Uncategorized | March 26, 2014

DiamondMiner game

There is more treasure in books than in all the pirates’ loot on Treasure Island, and best of all, you can enjoy these riches every day of your life. ~ Walt Disney ~

By Alison Balaskovits

Last time in Writing Beyond Good: The ‘So-What’ Factor we covered creating meaningful prose using focused writing to connect each story moment to the theme, employing causation and characterization to invest your reader, and taking care to avoid ‘message prose’ while making sure the story is about deeper truths than the surface plot. For a story you fear lacks the ‘so-what factor’ I offered an exercise—look for current events to tie into the story, as creating context increases meaning for the reader.
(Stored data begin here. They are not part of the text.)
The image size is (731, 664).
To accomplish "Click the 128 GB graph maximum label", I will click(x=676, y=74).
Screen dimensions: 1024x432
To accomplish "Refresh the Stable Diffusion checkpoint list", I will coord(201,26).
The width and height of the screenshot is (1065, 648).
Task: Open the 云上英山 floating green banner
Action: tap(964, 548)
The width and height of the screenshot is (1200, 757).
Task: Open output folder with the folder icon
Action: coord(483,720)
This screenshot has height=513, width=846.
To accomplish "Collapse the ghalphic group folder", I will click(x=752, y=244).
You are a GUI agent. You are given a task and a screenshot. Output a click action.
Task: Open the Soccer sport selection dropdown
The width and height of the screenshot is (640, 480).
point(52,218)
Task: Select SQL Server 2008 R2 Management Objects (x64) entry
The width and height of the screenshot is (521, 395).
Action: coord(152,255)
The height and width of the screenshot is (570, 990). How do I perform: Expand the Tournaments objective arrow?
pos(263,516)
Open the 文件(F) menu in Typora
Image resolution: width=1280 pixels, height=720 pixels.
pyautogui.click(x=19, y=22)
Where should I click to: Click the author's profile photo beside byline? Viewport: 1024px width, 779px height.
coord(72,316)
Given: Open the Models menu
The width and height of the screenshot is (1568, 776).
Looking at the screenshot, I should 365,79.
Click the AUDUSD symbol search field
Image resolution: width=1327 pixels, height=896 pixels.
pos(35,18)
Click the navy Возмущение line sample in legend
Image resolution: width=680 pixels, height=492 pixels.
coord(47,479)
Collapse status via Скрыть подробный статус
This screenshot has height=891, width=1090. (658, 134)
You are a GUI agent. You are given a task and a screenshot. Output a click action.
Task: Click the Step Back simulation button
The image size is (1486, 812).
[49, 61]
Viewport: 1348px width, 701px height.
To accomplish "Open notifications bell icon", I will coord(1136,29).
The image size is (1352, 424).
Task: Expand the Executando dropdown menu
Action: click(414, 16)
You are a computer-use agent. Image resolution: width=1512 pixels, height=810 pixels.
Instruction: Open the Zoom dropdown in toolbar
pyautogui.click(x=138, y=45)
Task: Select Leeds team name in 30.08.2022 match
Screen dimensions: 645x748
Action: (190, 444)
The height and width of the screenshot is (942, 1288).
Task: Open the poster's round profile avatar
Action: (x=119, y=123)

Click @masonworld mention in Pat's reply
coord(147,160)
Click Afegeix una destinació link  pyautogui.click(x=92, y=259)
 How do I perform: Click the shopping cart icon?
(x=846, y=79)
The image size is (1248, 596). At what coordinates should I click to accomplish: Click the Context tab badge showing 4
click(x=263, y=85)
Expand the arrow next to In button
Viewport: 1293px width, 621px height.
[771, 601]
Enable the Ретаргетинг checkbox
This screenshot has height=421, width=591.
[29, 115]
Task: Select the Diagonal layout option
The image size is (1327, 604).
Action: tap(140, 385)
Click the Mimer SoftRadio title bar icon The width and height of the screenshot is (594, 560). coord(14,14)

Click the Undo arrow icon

Exercises have long seemed useful for teaching myself a particular technique or for generating story ideas. But aside from using them as a teaching tool with my students, I didn’t really use them anymore, since my problem isn’t generating ideas—it’s stopping the flow long enough to finish a story before taking off on the next. I had to laugh when I read in Thought Catalogue last week that this writerly affliction, this “stream of ideas is always running — the tap does not shut off,” is a thing we writers hold in common with crazy people (or proves writers are crazy people).

But a few years ago I had an epiphany about how to use writing exercises as a revision tool. I’m excited to share this with you lovely readers who want to take your writing ‘beyond good,’ because it opened my eyes to the possibility of transforming a nothing piece of writing into something diamond bright. It, Mining for Diamonds, has become one of the more popular workshops I teach at conferences.

Miner

 

Here is how the idea behind it came to me. In WBG: Creating Emotional Resonance, The Sequel, I mentioned creating an ‘emotion playlist’ to match the mood of a piece when revising. I was listening to the ultimate revision song, John Anderson singing Billy Joe Shaver’s ‘Old Chunk of Coal:’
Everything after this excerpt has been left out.